EXERCISE PASSAGE —
Updated: Mar 29, 2021
We set off to the village of Kungkujang early and arrived after a bumby ride- lost a box on the way, which Ebrahim recovered and had the help of a local who invited us into his compound. We were pushed for time so had to politely decline. The kids call foreigners "tubabs". As we enter the village we hear high pitched "tubabs! Tubabs!" from all directions. We were greeted by the Chief and his brother which quickly turned into anger an frustration as he said he was not informed of our visit and hence couldn't give us a proper welcome, but Kebba talked him down and he led us to the clinic where the villagers arrive to have their health checks. The chiefs brother opens is home to the Sisters to conduct their work in a clean, dry and cool environment. The villagers all have slices of an exercise book as their medical booklets which all their ailments and medicine are logged in. The Sisters arrived, spoke about their work and we left them to it. We went to see the Lions water tower which is checked and maintained by a delegated local. Me, Brigid and Marcia were then taken to the school where we met with the headmaster who told us how the nursery and the schools function while Mike had his meeting with Kebba, the chief and the rest of the council. We were taken on a tour of each class where the children sang for us. They were learning about fruits in a song and then there was a clapping song. My heart melted.

[Records from a dataset]
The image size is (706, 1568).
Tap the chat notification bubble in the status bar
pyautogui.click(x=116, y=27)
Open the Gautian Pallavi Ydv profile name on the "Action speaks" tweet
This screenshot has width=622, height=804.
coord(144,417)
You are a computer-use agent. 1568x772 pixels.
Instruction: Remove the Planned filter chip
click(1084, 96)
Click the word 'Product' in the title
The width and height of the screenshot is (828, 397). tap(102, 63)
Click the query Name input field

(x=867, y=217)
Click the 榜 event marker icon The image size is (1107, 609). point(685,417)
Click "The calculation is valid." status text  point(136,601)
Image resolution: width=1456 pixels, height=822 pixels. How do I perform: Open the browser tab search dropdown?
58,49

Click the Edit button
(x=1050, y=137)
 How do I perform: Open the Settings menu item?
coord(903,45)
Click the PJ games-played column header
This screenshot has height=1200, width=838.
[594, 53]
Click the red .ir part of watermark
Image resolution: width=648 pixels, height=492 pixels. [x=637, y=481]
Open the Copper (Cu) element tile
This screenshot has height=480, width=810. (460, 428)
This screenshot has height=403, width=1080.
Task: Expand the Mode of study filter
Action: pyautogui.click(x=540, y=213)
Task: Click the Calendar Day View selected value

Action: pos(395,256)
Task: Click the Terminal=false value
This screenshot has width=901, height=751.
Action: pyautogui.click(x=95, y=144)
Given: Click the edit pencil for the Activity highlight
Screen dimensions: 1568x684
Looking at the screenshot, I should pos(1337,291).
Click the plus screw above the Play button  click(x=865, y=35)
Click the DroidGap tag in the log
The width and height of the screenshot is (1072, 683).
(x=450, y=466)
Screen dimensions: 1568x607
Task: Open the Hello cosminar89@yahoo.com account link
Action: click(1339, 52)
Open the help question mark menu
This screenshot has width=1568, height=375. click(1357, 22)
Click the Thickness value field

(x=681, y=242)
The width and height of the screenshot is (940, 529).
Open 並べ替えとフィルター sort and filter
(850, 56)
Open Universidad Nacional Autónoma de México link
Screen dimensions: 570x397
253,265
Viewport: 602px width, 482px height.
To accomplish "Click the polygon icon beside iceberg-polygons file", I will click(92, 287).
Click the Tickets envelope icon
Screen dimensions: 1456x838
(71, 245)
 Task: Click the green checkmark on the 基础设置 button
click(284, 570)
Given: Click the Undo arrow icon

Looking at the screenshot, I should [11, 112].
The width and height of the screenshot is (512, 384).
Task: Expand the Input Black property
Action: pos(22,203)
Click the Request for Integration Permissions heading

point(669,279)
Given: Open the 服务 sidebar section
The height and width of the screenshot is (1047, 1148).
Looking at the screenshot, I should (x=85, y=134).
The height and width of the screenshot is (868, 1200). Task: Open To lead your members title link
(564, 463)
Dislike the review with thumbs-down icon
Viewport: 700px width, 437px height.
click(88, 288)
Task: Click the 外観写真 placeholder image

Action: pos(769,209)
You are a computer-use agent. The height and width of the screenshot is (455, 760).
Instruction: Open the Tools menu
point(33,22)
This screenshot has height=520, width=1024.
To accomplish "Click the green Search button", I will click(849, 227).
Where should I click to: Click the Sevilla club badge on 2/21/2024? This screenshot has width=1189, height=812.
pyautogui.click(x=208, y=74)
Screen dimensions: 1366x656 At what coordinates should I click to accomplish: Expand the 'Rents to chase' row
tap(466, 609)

PROBLEM TO WORK ON —
Can you reproduce the entire account of the visit to Kungkujang above, word for word?

RESPONSE TO THIS TASK —
Updated: Mar 29, 2021
We set off to the village of Kungkujang early and arrived after a bumby ride- lost a box on the way, which Ebrahim recovered and had the help of a local who invited us into his compound. We were pushed for time so had to politely decline. The kids call foreigners "tubabs". As we enter the village we hear high pitched "tubabs! Tubabs!" from all directions. We were greeted by the Chief and his brother which quickly turned into anger an frustration as he said he was not informed of our visit and hence couldn't give us a proper welcome, but Kebba talked him down and he led us to the clinic where the villagers arrive to have their health checks. The chiefs brother opens is home to the Sisters to conduct their work in a clean, dry and cool environment. The villagers all have slices of an exercise book as their medical booklets which all their ailments and medicine are logged in. The Sisters arrived, spoke about their work and we left them to it. We went to see the Lions water tower which is checked and maintained by a delegated local. Me, Brigid and Marcia were then taken to the school where we met with the headmaster who told us how the nursery and the schools function while Mike had his meeting with Kebba, the chief and the rest of the council. We were taken on a tour of each class where the children sang for us. They were learning about fruits in a song and then there was a clapping song. My heart melted.